Michael Stang, HITS Journalist in Residence 2016 (Photo: HITS)
German science journalist Michael Stang was the fifth “Journalist in Residence” at the Heidelberg Institute for Theoretical Studies (HITS). For the second time, the program was announced internationally; 40 candidates from 23 countries had applied. A jury consisting of science journalists and scientists from universities, Max Planck Institutes and HITS, selected Michael Stang to be the “HITS Journalist in Residence 2016”. He stayed at the institute from February until June 2016.
Stang studied Physical Anthropology, Social Anthropology and Palaeontology/Geology at Mainz University. After this Master´s Degree, he was awarded a scholarship for science journalism by the Bertelsmann Foundation, including stages at print and radio outlets. Since 2005, he has been working as a freelance reporter in Cologne, Germany, working for radio stations in Germany (Deutschlandradio, WDR, BR, SWR), Austria (ORF) and Switzerland (SRF) as well as for newspapers and magazines (e.g. Frankfurter Allgemeine Sonntagszeitung). According to his statement “science is not a national business”, he has been reporting from more than 30 countries. Moreover, he is highly committed to cross-border journalism. He is a member of “journalists.network”, a research network for young journalists who want to learn how to cover stories from abroad. He also works voluntarily as an ambassador for “Hostwriter”, a global collaboration network for journalists.
Michael Stang used his stay to interact with the researchers at HITS and to learn more about data-driven science. Stang gave an internal as well as pulic talk about radio science journalism today, giving insights into his current work life.
About his stay at HITS he says:
“Unlike in my previous meetings with scientists, here I have the opportunity to experience not just a snapshot of an institution, but to get a deeper, more sustained insight into scientific activities, for example, I regularly attended the meetings of Tilmann Gneiting’s Computational Statistics Group (CST).”

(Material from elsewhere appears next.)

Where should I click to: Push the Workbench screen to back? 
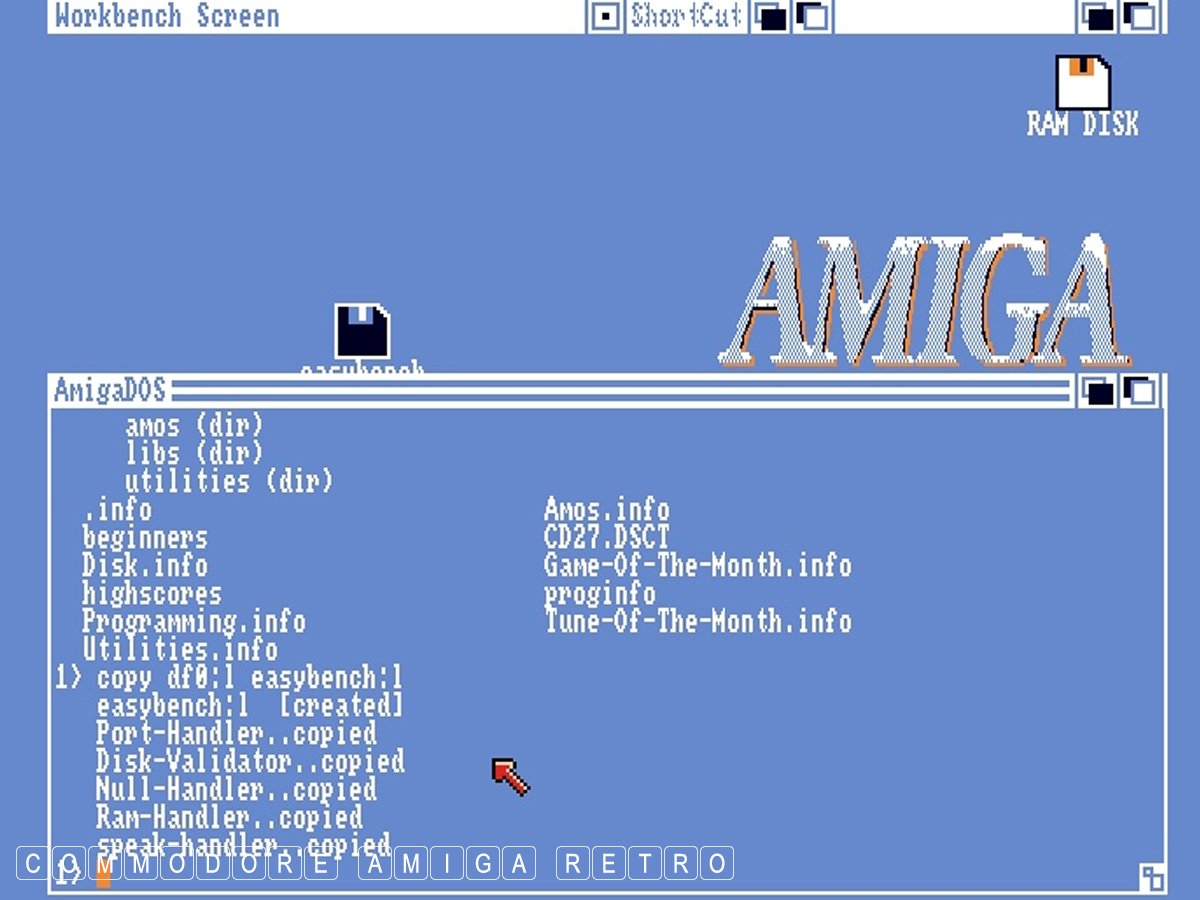tap(1097, 16)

The Heidelberg Institute for Theoretical Studies (HITS) was established in 2010 by the physicist and SAP co-founder Klaus Tschira (1940-2015) and the Klaus Tschira Foundation as a private, non-profit research institute. HITS conducts basic research in the natural sciences, mathematics and computer science, with a focus on the processing, structuring, and analyzing of large amounts of complex data and the development of computational methods and software. The research fields range from molecular biology to astrophysics. The shareholders of HITS are the HITS-Stiftung, which is a subsidiary of the Klaus Tschira Foundation, Heidelberg University and the Karlsruhe Institute of Technology (KIT). HITS also cooperates with other universities and research institutes and with industrial partners. The base funding of HITS is provided by the HITS Stiftung with funds received from the Klaus Tschira Foundation. The primary external funding agencies are the Federal Ministry of Education and Research (BMBF), the German Research Foundation (DFG), and the European Union.